▸ Records supplied:

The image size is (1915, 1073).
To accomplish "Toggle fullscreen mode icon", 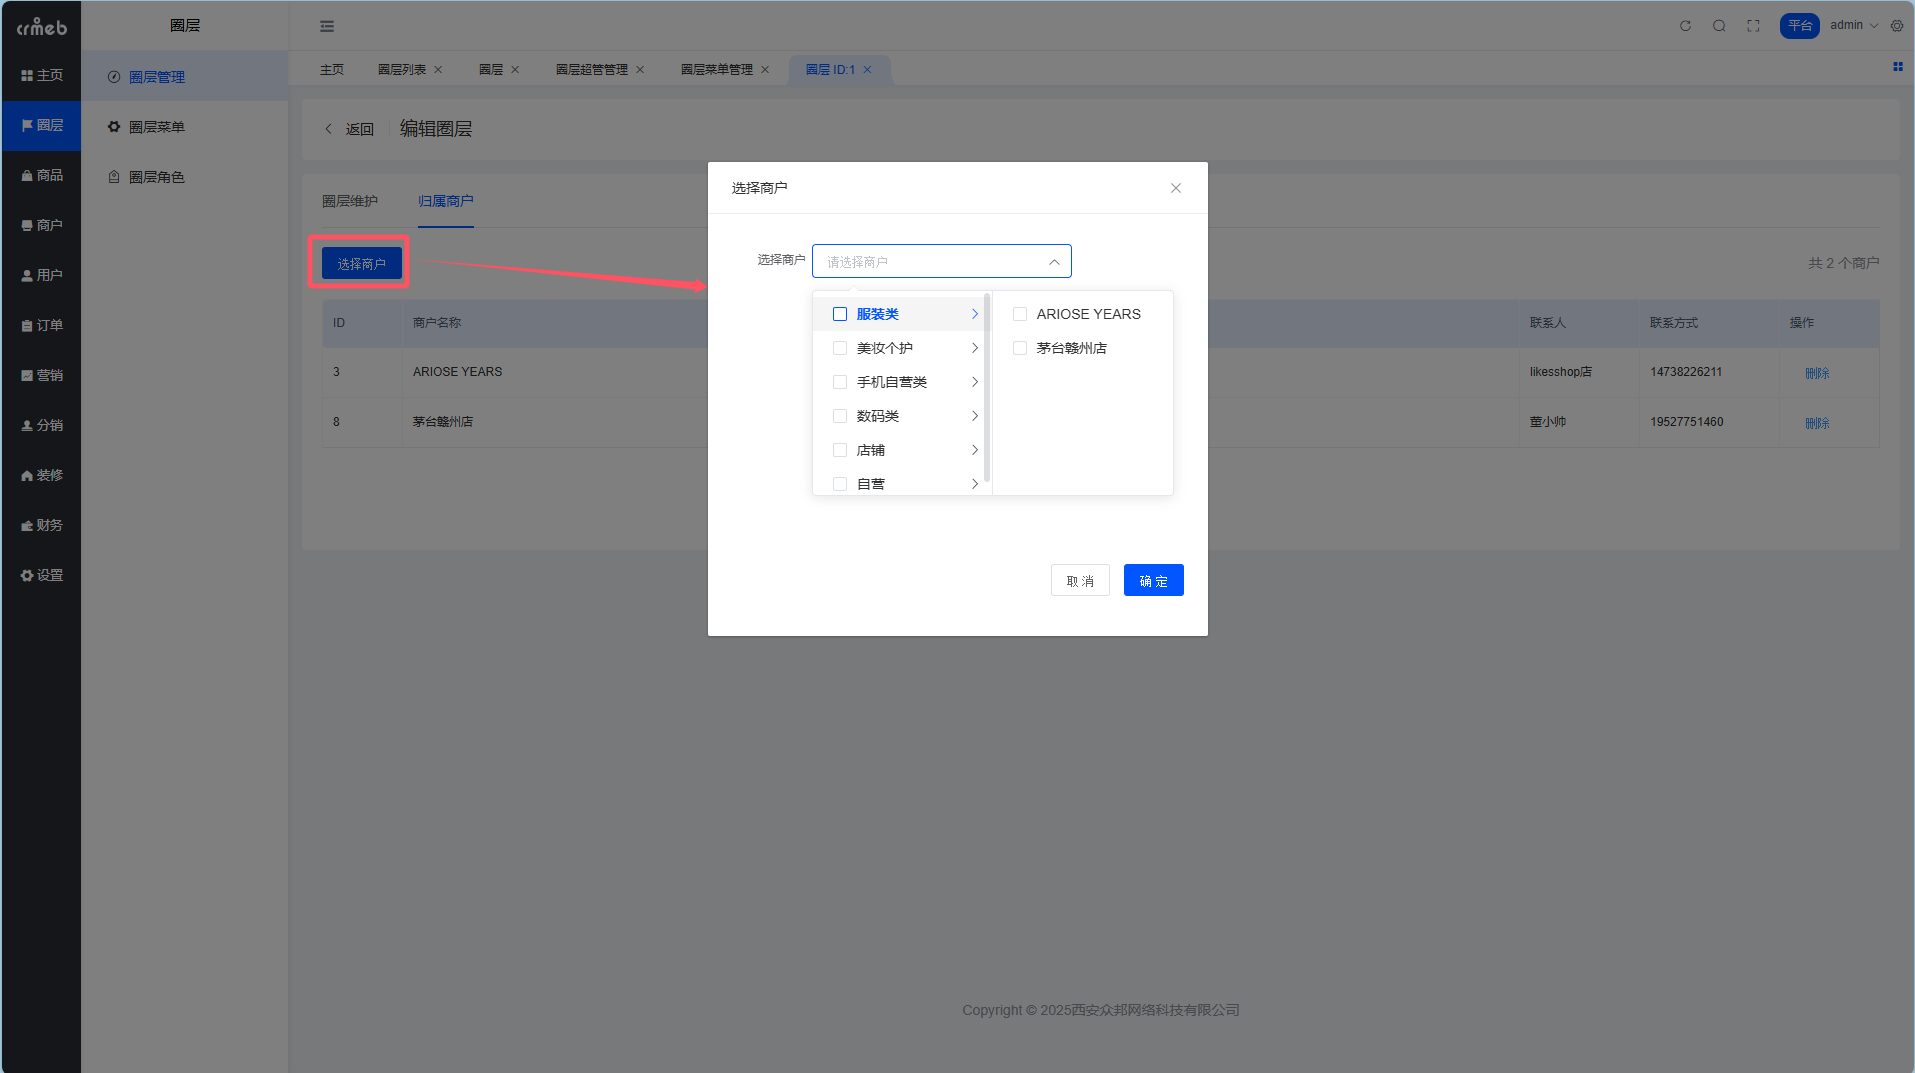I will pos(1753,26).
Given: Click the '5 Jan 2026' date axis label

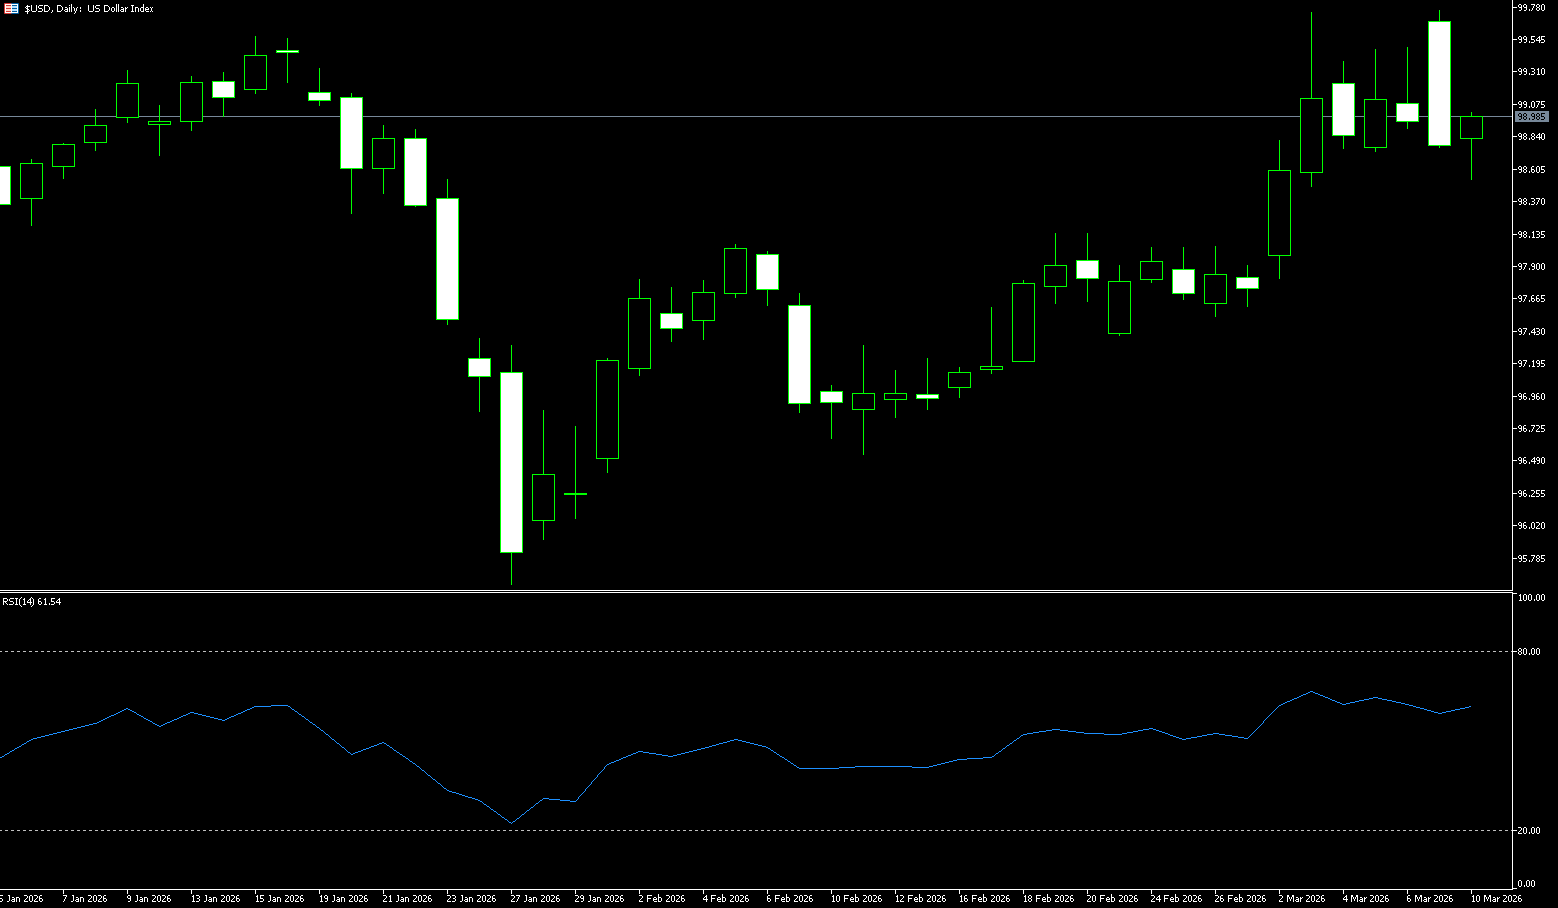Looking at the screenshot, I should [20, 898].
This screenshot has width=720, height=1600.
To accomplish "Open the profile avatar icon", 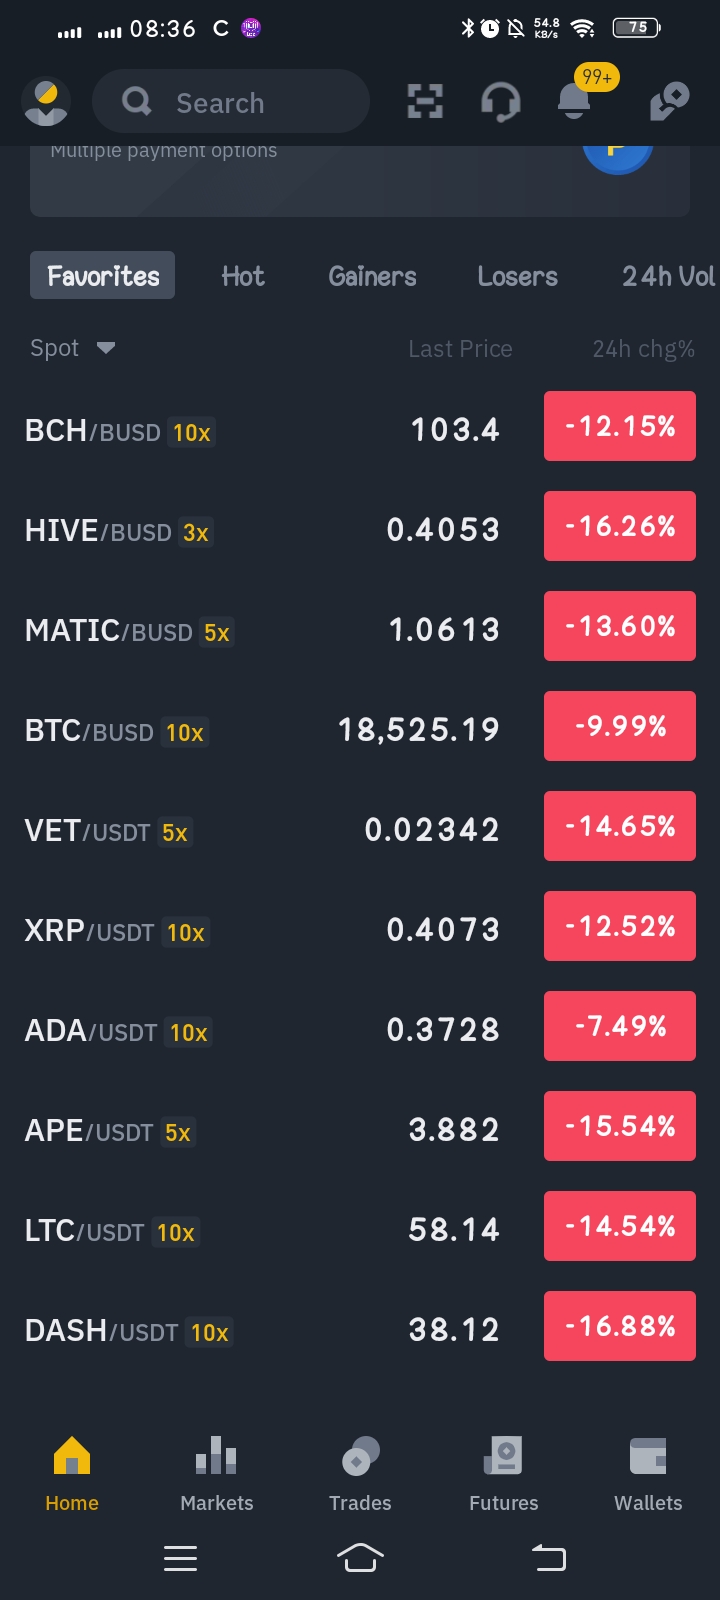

▸ Task to complete: Reproduce the lines from the line with "This screenshot has width=720, height=1600." through the last line of the entries exactly, including both ends and excluding pictures.

▸ Task result:
This screenshot has width=720, height=1600.
To accomplish "Open the profile avatar icon", 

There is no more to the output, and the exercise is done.